Since synthesis of P(HB-HV) in bacteria relies on the production of propionyl- CoA, it was necessary to create an endogenous pool of propionyl-CoA in plants that could be used by the PHA pathway. Furthermore, since the plastid was shown to be the best subcellular compartment for the synthesis of PHB from acetyl-CoA, it was also chosen as the site for P(HB-HV) synthesis from acetyl- CoA and propionyl-CoA. Although several metabolic pathways exist in prokaryotes and eukaryotes that can generate propionyl-CoA, the simplest strategy adopted was the conversion of 2-ketobutyrate to propionyl-CoA by the pyruvate dehydrogenase complex (PDC), an enzyme naturally located in the plastid (Slater et al., 1999). Although PDC normally decarboxylates pyruvate to give acetyl-CoA, the same enzyme can also decarboxylate 2-ketobutyrate, albeit at low efficiency, to give propionyl-CoA. Since 2-ketobutyrate is also found in the plastid as an intermediate in the synthesis of isoleucine from threonine, both the substrate and the enzyme complex required for the generation of propionyl-CoA are present in this organelle. However, since PDC would have to compete for the 2-ketobutyrate with the acetolactate synthase, an enzyme involved in isoleucine biosynthesis, the quantity of 2-ketobutyrate present in the plastid was enhanced through the expression of the E. coli ilvA gene,which encodes a threonine deaminase (Slater et al., 1999).
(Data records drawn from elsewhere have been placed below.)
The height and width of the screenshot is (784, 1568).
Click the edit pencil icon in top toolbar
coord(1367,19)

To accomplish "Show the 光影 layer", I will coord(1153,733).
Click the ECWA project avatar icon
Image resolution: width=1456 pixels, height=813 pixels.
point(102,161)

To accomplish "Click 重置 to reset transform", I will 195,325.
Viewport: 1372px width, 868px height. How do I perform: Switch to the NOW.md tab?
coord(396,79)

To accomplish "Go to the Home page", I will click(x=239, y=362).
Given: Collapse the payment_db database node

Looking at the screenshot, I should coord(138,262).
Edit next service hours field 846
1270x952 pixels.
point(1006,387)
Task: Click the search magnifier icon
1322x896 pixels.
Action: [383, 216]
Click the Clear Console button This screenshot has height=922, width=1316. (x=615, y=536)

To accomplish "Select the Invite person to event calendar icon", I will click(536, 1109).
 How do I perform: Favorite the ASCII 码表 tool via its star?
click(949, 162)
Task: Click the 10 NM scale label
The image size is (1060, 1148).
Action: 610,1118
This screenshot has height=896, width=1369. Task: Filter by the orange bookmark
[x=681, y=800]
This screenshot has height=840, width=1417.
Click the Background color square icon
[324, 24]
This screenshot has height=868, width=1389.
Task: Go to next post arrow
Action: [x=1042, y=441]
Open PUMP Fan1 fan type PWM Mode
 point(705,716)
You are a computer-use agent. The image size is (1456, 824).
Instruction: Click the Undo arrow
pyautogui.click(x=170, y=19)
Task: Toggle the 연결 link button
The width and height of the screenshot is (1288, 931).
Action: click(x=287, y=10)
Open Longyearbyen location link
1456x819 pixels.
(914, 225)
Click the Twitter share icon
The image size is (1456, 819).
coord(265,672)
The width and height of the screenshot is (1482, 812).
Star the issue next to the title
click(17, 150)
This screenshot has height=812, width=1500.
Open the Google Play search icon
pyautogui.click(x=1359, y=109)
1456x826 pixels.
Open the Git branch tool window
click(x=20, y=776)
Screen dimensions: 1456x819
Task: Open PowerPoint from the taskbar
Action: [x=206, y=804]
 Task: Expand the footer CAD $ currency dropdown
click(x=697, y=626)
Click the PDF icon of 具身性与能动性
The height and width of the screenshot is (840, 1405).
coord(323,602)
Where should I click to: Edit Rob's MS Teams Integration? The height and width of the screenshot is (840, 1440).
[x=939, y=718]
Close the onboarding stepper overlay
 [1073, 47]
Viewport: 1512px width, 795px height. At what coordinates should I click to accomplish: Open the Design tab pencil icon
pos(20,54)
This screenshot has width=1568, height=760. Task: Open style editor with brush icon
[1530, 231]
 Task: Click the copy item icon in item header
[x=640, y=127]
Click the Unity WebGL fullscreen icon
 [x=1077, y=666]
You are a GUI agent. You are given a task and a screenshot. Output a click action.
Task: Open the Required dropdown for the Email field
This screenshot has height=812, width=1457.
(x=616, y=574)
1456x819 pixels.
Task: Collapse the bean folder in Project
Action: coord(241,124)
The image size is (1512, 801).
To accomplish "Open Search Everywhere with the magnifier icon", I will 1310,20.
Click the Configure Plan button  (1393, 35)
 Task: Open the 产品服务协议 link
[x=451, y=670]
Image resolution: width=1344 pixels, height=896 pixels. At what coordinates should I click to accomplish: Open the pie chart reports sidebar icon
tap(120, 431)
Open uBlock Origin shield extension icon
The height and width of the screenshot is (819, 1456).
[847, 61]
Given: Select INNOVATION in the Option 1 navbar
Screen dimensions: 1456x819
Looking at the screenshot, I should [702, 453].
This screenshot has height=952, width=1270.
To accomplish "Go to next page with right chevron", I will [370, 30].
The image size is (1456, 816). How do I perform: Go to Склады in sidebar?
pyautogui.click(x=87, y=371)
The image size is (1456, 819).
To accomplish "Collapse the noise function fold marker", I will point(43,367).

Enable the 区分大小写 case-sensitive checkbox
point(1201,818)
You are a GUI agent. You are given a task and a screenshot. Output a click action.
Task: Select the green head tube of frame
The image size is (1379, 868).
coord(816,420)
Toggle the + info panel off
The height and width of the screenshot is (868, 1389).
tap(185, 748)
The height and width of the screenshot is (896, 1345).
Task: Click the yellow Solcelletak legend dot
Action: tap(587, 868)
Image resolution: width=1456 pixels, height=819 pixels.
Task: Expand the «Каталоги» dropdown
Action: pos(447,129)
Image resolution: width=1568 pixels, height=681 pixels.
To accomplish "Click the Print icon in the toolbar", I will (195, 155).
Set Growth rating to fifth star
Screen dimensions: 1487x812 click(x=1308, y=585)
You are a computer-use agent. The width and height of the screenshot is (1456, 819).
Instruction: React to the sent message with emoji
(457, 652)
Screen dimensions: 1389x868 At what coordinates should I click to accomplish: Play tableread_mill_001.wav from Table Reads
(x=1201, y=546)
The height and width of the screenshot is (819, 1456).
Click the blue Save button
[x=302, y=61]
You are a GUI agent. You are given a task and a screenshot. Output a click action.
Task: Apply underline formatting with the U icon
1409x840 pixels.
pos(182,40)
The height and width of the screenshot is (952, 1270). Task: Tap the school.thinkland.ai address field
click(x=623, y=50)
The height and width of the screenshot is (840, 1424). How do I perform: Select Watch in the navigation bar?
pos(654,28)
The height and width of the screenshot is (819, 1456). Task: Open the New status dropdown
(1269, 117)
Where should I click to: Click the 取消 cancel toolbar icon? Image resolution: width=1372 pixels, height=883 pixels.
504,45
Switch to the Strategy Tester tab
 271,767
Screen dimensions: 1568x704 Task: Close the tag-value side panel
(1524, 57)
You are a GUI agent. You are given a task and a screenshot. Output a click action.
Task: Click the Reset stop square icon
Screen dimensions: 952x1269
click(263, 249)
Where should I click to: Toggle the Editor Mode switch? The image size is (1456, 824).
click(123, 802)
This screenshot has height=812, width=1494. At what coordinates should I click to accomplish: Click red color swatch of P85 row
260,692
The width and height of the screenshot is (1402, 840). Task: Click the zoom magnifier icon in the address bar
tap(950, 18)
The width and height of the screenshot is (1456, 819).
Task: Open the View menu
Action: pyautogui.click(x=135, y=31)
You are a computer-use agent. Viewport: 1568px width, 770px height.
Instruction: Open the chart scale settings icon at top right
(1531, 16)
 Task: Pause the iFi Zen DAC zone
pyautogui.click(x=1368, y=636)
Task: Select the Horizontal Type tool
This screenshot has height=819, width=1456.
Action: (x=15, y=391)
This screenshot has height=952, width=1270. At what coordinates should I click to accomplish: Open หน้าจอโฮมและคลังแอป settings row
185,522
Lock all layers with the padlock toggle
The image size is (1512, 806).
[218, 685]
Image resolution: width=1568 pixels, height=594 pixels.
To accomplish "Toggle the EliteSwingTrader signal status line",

The genes encoding the E. coli ilvA, the R. eutropha phaB, and phaC, as well as the bktB gene from R. eutropha encoding a 3-thiolase having high affinity for both acetyl-CoA and propionyl-CoA, were all modified by adding a plastid leader sequence to the enzymes (Slater et al., 1999). All genes were expressed under the control of the CaMV35S promoter. Constitutive expression of the ilvA protein along with bktB, phaB, and phaC proteins in the plastids of A. thaliana led to the synthesis of P(HB-HV) in the range of 0.1–1.6% dwt, with the fraction of HV units being between 2 and 17 mol% (Slater et al., 1999).

Expression of the P(HB-HV) pathway in the leucoplast of B. napus seeds has also been achieved by putting the bacterial genes under the control of the seedspecific promoter from the Lesquerella hydroxylase gene. In these experiments, an isoleucine-insensitive mutant of the ilvA gene was coexpressed along with the bktB, phaA, and phaC genes, and all four genes were inserted in a single multigene vector. P(HB-HV) synthesis in the range of 0.7–2.3% dwt was reported with an HV content of 2.3–6.4 mol% (Slater et al., 1999). Interestingly, there was an inverse relationship between the amount of PHA and the proportion of the HV monomer, indicating a ‘‘bottleneck’’ in providing 3-hydroxyvaleryl-CoA to the PHA synthase. This bottleneck is thought to be caused by the inefficiency of the PDC in converting 2-ketobutyrate to propionyl-CoA.